Last night my partner and I re-watched Jeanie Finlay’s (2019) documentary “Seahorse” about one trans man’s experience of pregnancy. I wanted to watch it as I been reading about labour and could not think of any other cultural representations of active labour (aka how it actually happens, not the Hollywood kind where a person gives birth lying on their back). Watching Freddie’s journey through pregnancy as a now pregnant person was so soothing to me, untethered as it was from the “female culture” that has soaked every other pregnancy text I have encountered so far. Importantly in the film Freddie emphasises that his experience is *not* the same as cisgender women, precisely because of the gender dysphoria and difficult social expectations he has to navigate as a pregnant man. There is a scene where Freddie goes through all of the documents from his midwife that emphasise “mother” and “woman” and “female”, and replaces them with words that match up to his experience. Today Freddie is still fighting in court to be recognised on his child’s birth certificate as “father” or “parent”, rather than “mother”. “Seahorse” is a reminder of the small things that we could change culturally that would make a huge difference to the myriad of people experiencing pregnancy, and to thinking about gender broadly.

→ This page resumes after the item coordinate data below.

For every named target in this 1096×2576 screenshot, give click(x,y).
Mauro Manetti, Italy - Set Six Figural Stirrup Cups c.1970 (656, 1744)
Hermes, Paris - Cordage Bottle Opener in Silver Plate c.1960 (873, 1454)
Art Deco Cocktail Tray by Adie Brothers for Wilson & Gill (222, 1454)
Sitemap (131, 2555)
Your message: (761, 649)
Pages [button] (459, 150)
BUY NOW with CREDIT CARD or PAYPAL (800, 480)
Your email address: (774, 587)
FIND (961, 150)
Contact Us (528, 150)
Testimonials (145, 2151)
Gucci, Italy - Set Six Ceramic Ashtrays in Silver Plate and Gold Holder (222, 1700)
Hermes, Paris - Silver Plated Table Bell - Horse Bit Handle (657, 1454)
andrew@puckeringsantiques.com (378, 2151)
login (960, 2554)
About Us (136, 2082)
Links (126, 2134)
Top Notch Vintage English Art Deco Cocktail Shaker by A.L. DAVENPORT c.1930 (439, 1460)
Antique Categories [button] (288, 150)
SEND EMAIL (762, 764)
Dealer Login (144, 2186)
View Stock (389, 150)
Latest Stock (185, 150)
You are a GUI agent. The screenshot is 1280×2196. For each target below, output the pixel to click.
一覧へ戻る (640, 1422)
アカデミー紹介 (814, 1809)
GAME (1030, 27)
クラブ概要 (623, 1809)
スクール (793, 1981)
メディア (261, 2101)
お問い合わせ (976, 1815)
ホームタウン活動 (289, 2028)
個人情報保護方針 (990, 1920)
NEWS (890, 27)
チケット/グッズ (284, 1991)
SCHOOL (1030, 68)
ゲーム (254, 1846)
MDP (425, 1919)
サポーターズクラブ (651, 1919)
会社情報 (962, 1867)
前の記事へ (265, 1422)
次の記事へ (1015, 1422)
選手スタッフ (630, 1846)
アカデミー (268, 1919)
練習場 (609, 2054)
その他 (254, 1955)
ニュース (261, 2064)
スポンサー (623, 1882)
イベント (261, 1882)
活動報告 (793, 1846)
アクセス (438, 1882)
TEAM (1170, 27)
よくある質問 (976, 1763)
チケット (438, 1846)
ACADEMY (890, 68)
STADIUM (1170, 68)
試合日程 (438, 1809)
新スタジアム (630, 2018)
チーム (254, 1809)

For now I will keep trying to find a way to navigate this fraught terrain and trying to connect with my body while holding the intense gendering at bay. I suspect this will only become more difficult, in becoming “mother”, and all of the expectations carried with that. Thinking about how we can better support people going through the gamut of reproduction without insisting on rigid gender boxes is a must on the way to loosening the grip of gender expectations in adulthood.